I'm not of the opinion that it should ever be a man's place to demand exclusivity as he is pushing a woman into something she might not be ready for. Men want exclusivity as a result of what they see, the way you look, at that stage they have not committed to you as a person what they are doing is hedging their bets, having you on an exclusive basis until they decide whether they want you.

Let me make this crystal clear: You do not speak for me, here.

vwman · 15/04/2019 14:51

@MrDrummer but you are not the sort of man who is treating women on here badly are you?

MrDrummer · 15/04/2019 15:00

@vwman

No, but I have been exclusive early on in my dating/FWB/LTRs. It's never been "demanded", either. It has been mutually agreed. Last LTR is was agreed I think on date 2 or 3 and before we DTD. I have never multi-dated apart from when I had two dates back to back, and I made a choice of which to pursue after the second of those two.

You came across as speaking for all man. There are a million reasons why a bloke might want to be exclusive. No doubt you speak of one of them, but not all.

kerkyra · 15/04/2019 15:05

I did suggest meeting last Wednesday eve for an activity but he txt back saying had his ds,then I txt yesterday morning and he said he was sorry but was out all day doing activities with ds(sport related) He seems to be consumed with work in the week and then goes to the pub at the weekend,this is where we met two weeks ago,then we met the following eve and the weekend just gone he came to mine for the eve. I know the wife quite well and know she has been having an affair for years,though I didn't know the husband at all(just seen him about).

But doesn't seem to to want to jump in to my knickers? we've only kissed,so maybe it's the company he wants.

I don't think he has had a relationship with his wife for about ten years which is why I am making excuses,does he even know that if you like a woman you need to txt abit! I don't think he knows how to date? Or am I just being stupid here?!

MrDrummer · 15/04/2019 15:13

@kerkyra

I think he has too much on his plate to be honest, plus the "getting into knickers" part there could be a few reasons for that. He might feel he may suffer from Jesuis' MrCornish's problem. DTD then knowing I have to face the wife later on (even if it was over) would definitely put me off my game, I am sure.

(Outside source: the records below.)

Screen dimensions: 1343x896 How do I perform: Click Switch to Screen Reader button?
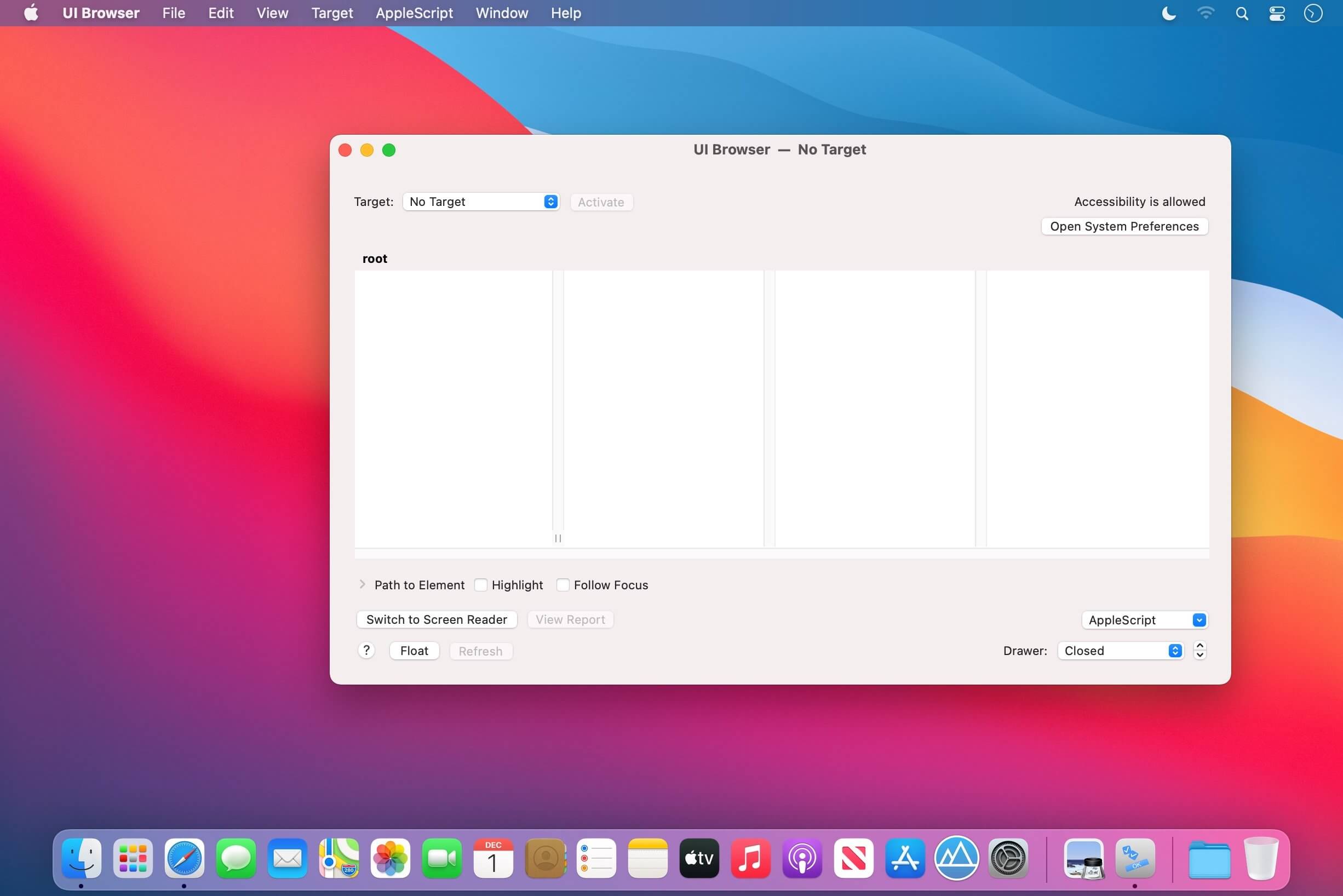[x=437, y=619]
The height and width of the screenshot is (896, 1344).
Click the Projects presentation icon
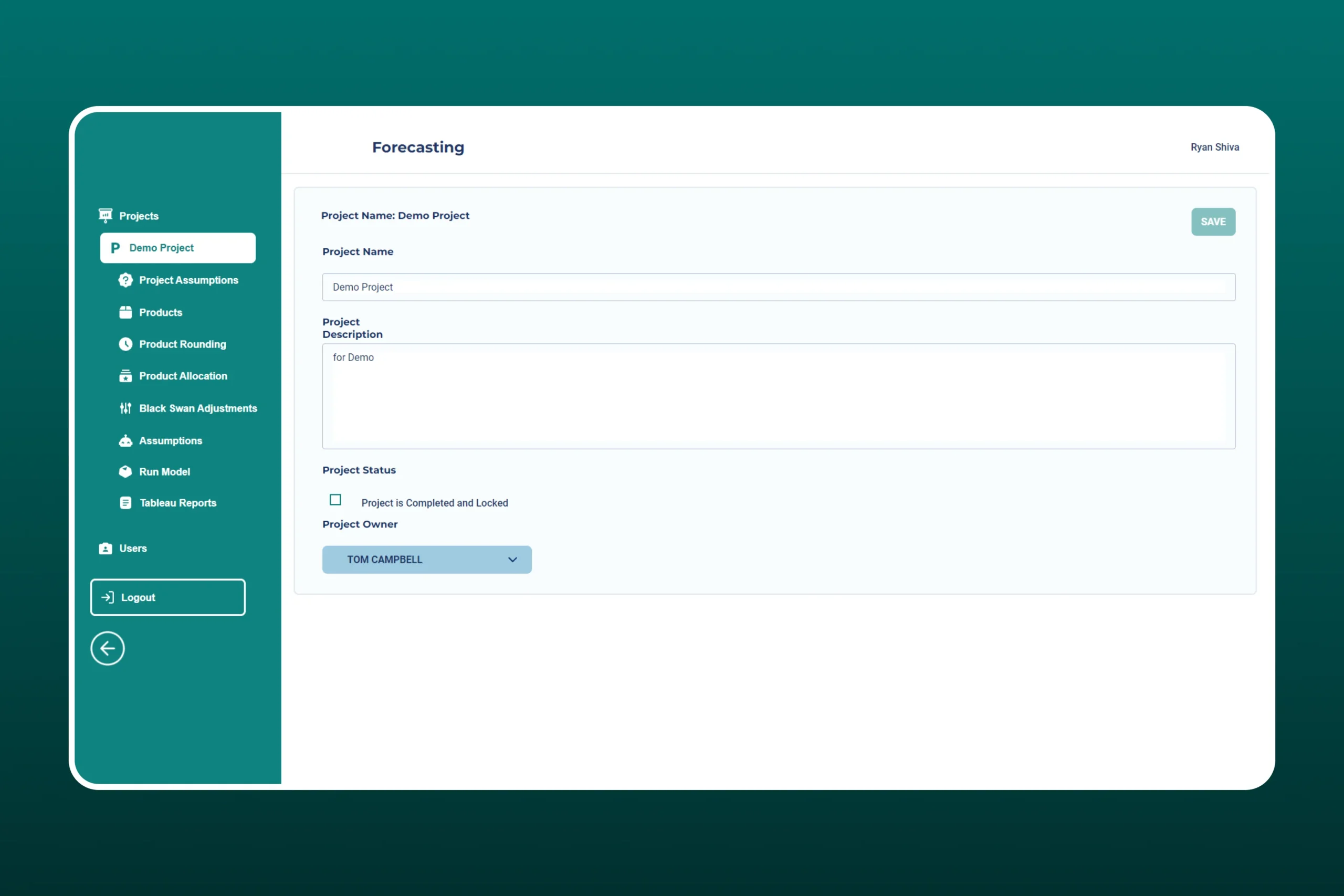point(105,215)
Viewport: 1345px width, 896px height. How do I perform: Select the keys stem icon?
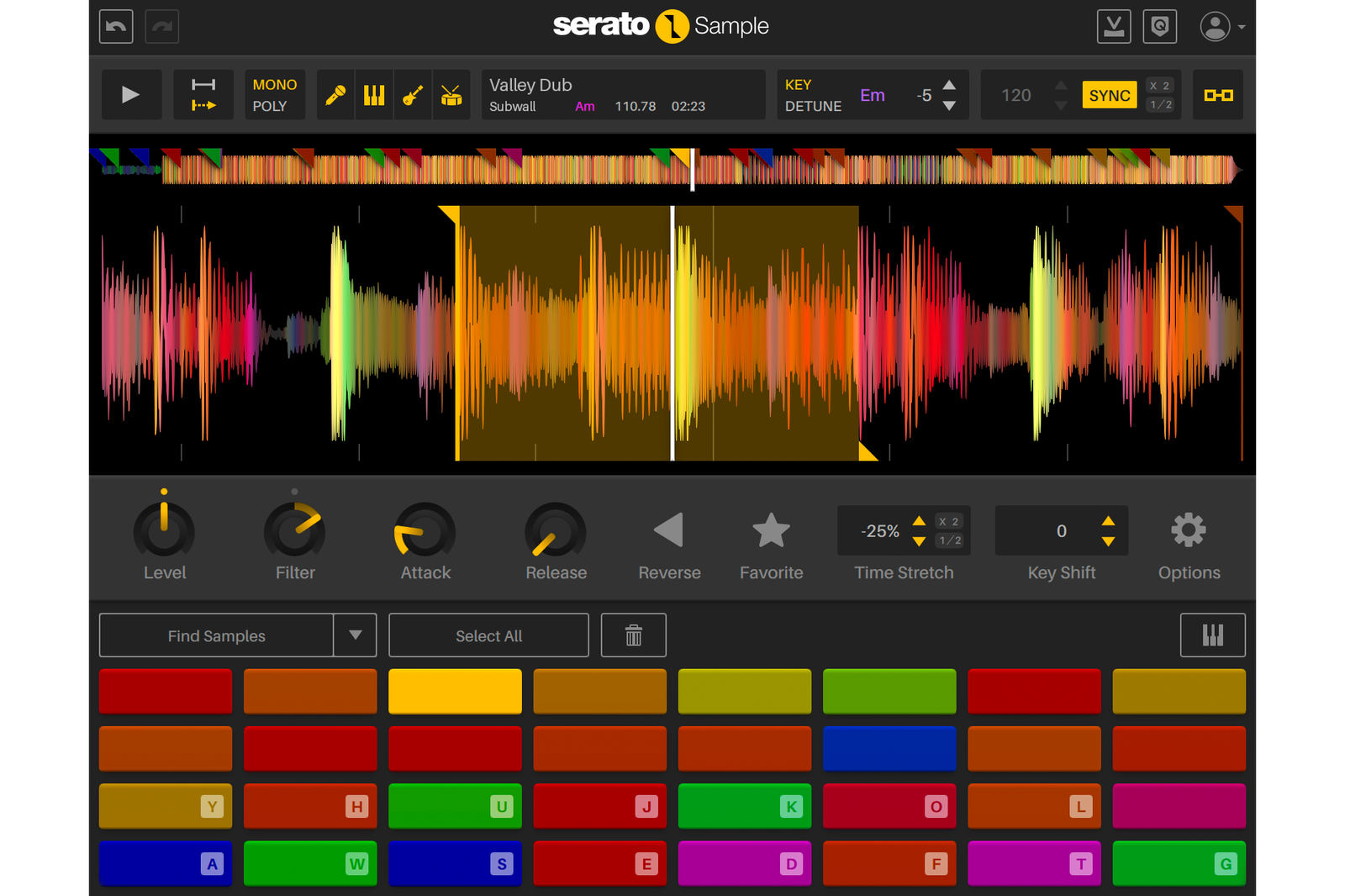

ItsAMiracle2015 · 15/04/2019 15:19

I have to say that I asked Mr Baker to be exclusive on date 3. Not because I knew we were going to be long term and I don't think he did either. The first 6 months (at least) of any relationship is getting to know one another. Exclusive isn't the same as love. Literally means not multi-dating shagging 🤷.

vwman · 15/04/2019 15:21

@kerkyra yes it is possible that his wife has ripped his soul out and his work during the week and drink at the weekend is his distraction, its not your job to cure anyone

lifegoes · 15/04/2019 15:25

I'm with you on that @ItsAMiracle2015

kerkyra · 15/04/2019 15:25

Ok,thanks Drums. I've been meeting all these good looking twats and stumbled on village man,who, although hasn't fallen from the ugly tree,isn't that hot or my usual type(but has something I really like).....and I still am having problems!

Need to have a think what I need and want and put me first

StealthNinjaMum · 15/04/2019 15:26

kerkyra just to give you some perspective in case the man is like me.

I split up with my husband a few months ago and crammed my life full of stuff to distract me. Then I started old and joined this thread and I have to say without this thread I would have no idea how to date. I still don't really and am baffled at the moment by a man who yesterday bombarded me with texts including pictures of his lunch.

So it's possible without this thread I would be just like that man!

kerkyra · 15/04/2019 15:27

True vw
.Thanks.

kerkyra · 15/04/2019 15:32

Usually I am very impulsive and impatient,but i'm going to follow my gut on this one and wait.
Will let you all know when(if)he txts. Thanks stealth, I really believe he just needs to breath and get his life together and it could be a slow burner. He says he's terrified of pof and hasn't met anyone.